The Local Government Association has sent ministers its “top five” suggestions for cutting the burden on local authorities in an extensive dossier outlining the bureaucracy, red tape and outdated laws councils face.

The “top five” suggestions for burdens that could be removed quickly and easily – and the “tip of the iceberg” – are:

  1. Removing the statutory guidance on the duty to respond to petitions on councils. “This simply serves to standardise best practice,” the LGA said, estimating that imposing the burden is likely to cost in the region of £5m
  2. Removing the statutory guidance on the economic assessment duty of councils
  3. Removing the requirement to publish work and skills plans. “This is unsuitable as a statutory imposition,” the LGA claimed
  4. Removing all guidance on how to implement statutory duties. “Guidance on how to implement statutory duties should be withdrawn,” the dossier said. “The judgement in relation to the LAML case has demonstrated that it has no legal force. It simply provides cover for lazy drafting of primary legislation.” The LGA said new guidance should not be issued unless a robust case can be made to ministers that it is expressly required and will add value.
  5. Removing the requirement to advertise planning applications in local papers. “Some dozens of statutes require the publication of notices, each contains its own clause and not all provisions are the same,” the LGA said, citing an exemption granted to the London Borough of Camden which saw it save £24,300 by using other means to advertise planning applications.

In the dossier, the LGA said: “The cost to the public purse of centrally imposed duties, statutory plans and strategies, data returns and uncoordinated inspection and regulation activities is quite simply colossal and for the most part largely unmapped and uncontrolled.”

The association added that rationalising and reducing bureaucratic and legislative burdens should not be done in a piecemeal way department by department, but instead through a cross-government initiative.

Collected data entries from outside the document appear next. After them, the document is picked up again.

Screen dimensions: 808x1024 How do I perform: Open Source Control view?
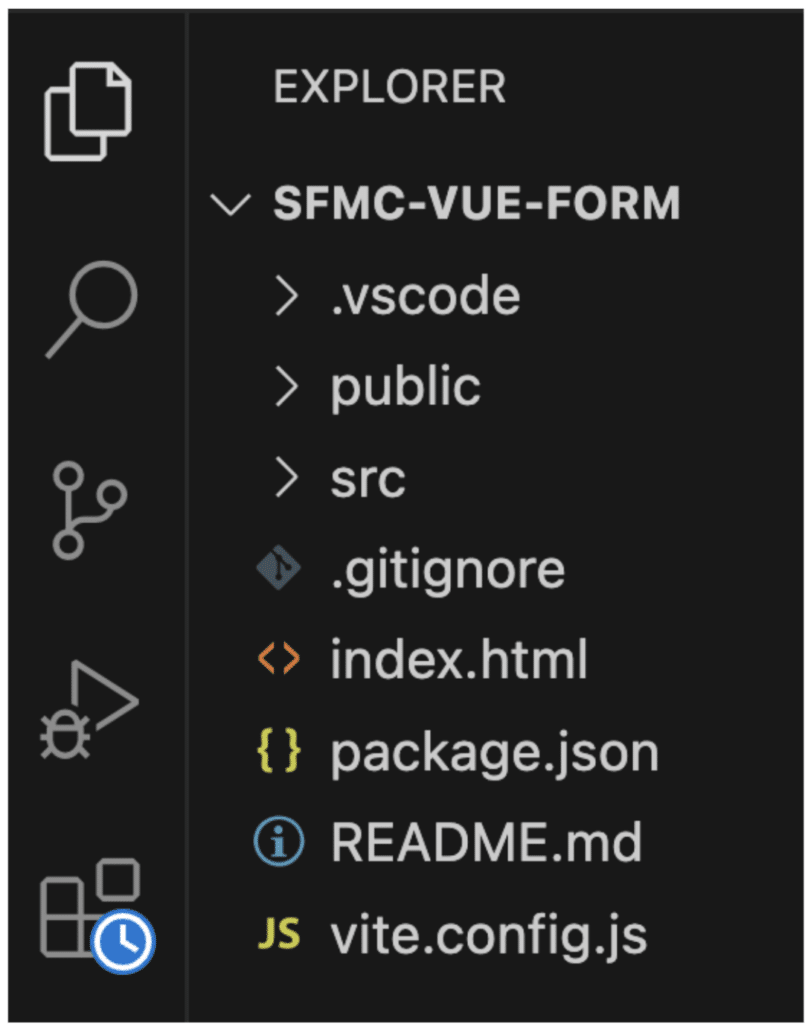point(88,510)

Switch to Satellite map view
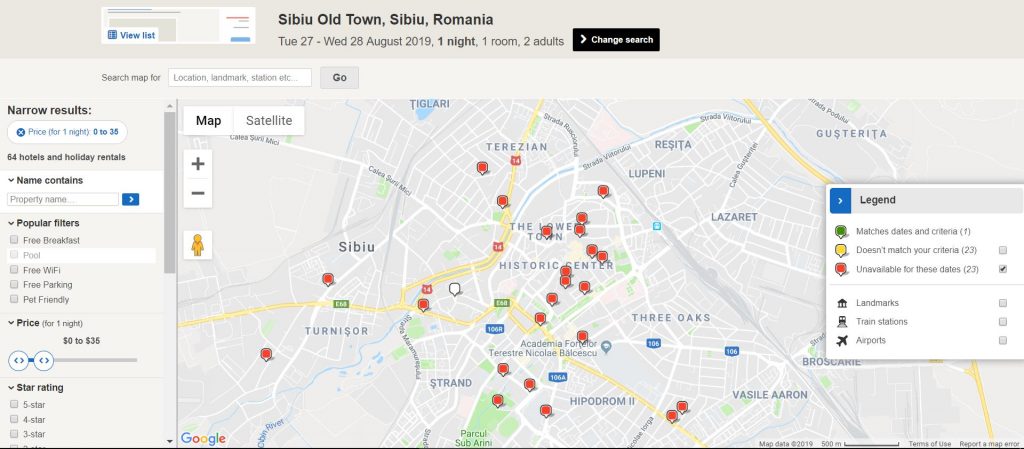[269, 121]
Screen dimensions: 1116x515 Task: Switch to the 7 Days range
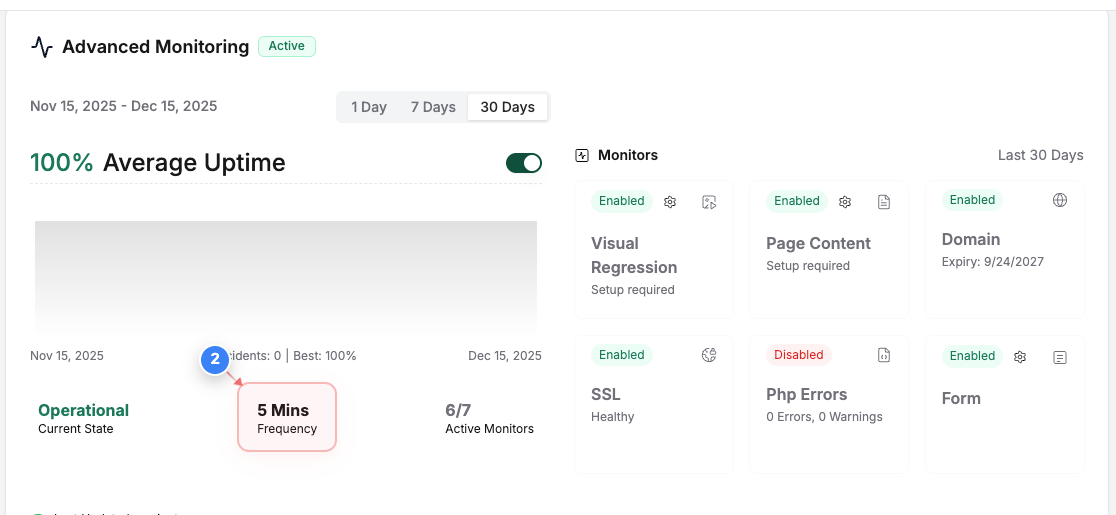pyautogui.click(x=433, y=107)
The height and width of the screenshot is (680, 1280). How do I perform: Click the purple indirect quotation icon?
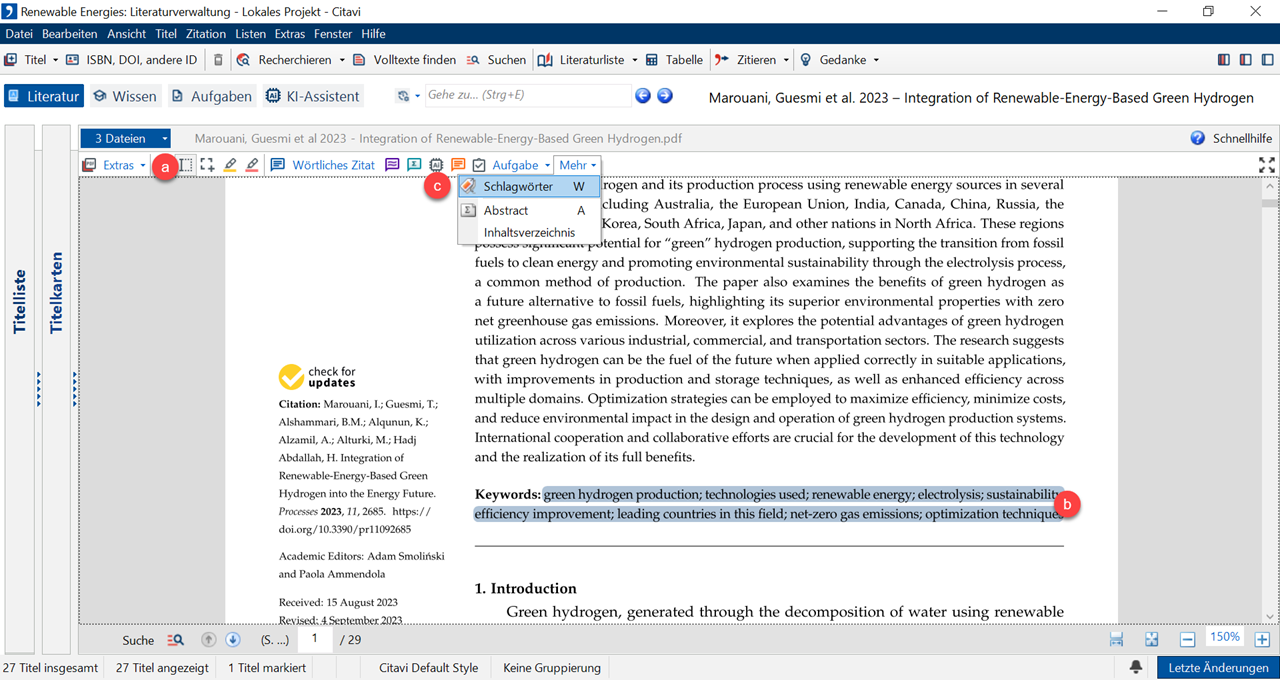tap(392, 165)
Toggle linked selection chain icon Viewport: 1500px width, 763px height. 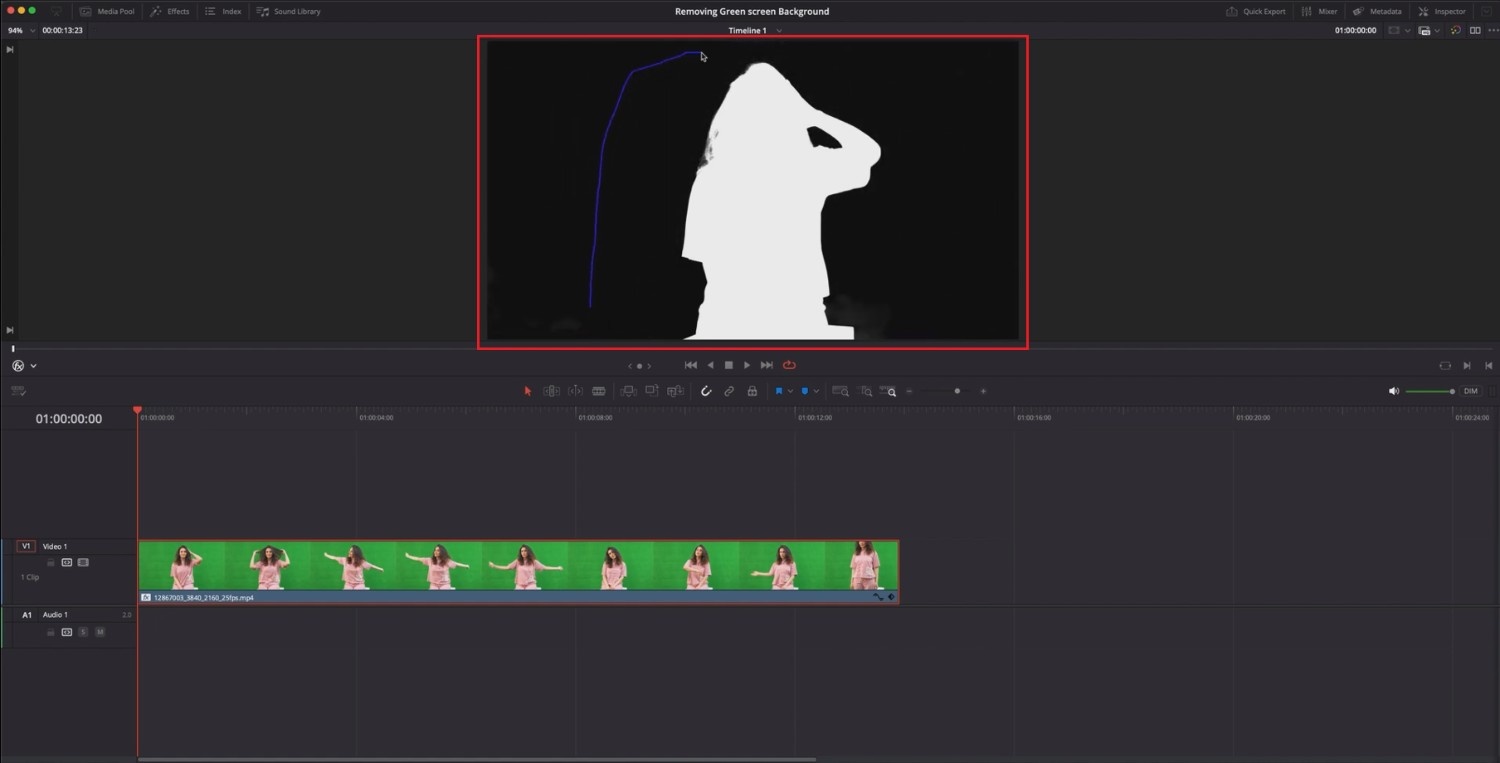pyautogui.click(x=729, y=391)
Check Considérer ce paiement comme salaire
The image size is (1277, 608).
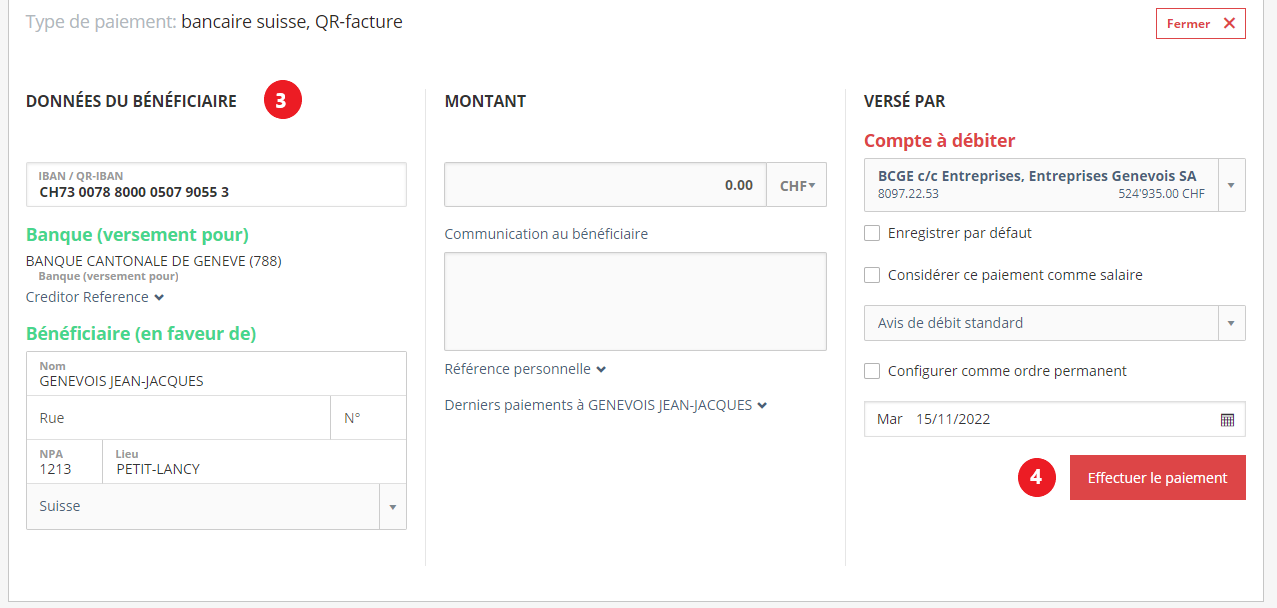pos(872,275)
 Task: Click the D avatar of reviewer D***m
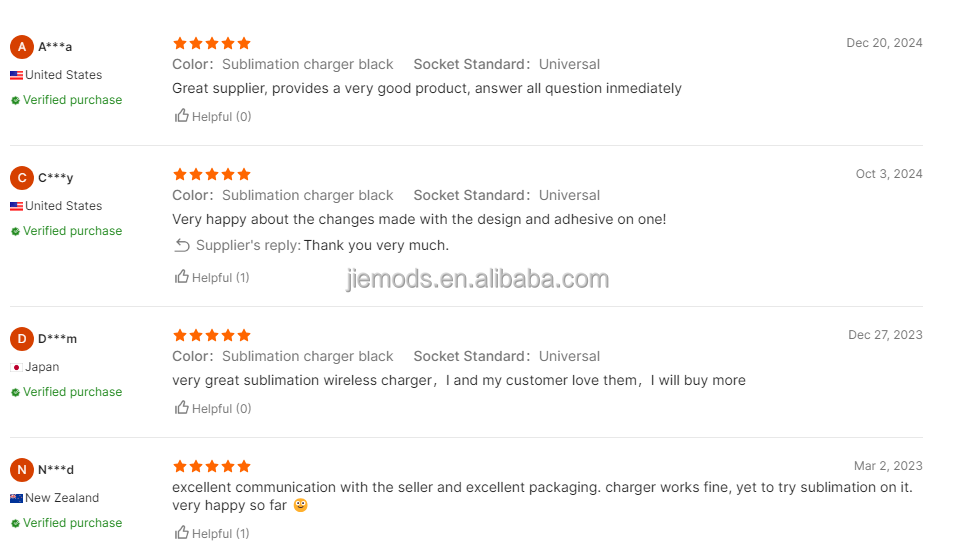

“We would encourage the Department for Communities and Local Government to look at the state of the burden across all departments and quangos so that its reduction can be undertaken in a coordinated manner that will have the most impact on local people,” the LGA said.

The dossier also highlighted:

  • The 2,500 separate pieces of data councils have to provide to government and quangos
  • Laws forcing councils to say how efficient they are on council tax bills, which the LGA said have cost £10m
  • Laws forcing councils to put traffic calming measures on all roads with a 20mph speed limit, “even if they are quiet cul-de-sacs”
  • Legal requirements to produce “a plethora of bureaucratic and costly plans on everything from community strategies to crime and disorder reduction strategies”
  • The “maze” of outdated laws that councils must keep track of and enforce, such as a ban on marriages after 6pm, the offence of accidentally allowing a chimney to catch fire, and a ban on shopkeepers who allow thieves and prostitutes to assemble in their property.

Baroness Margaret Eaton, chairman of the LGA, said: “Councils have to cope with a mountain of paperwork from government and quangos and are forced to prepare bureaucratic plans on everything under the sun.

“Town hall staff have to enforce antiquated and sometimes bizarre laws, fill in endless forms and spend money dealing with a blizzard of initiatives. At the same time an army of inspectors is paid by the public purse to check up on them.”

Baroness Eaton said that, in the current climate, councils could not afford to waste money on things that do not help provide services to people.

She added: “We need nothing less than a transformation of the way the public sector works to deliver savings through a bonfire of bureaucracy, a radical scaling back of the quango state and giving power to the people who know their areas best.”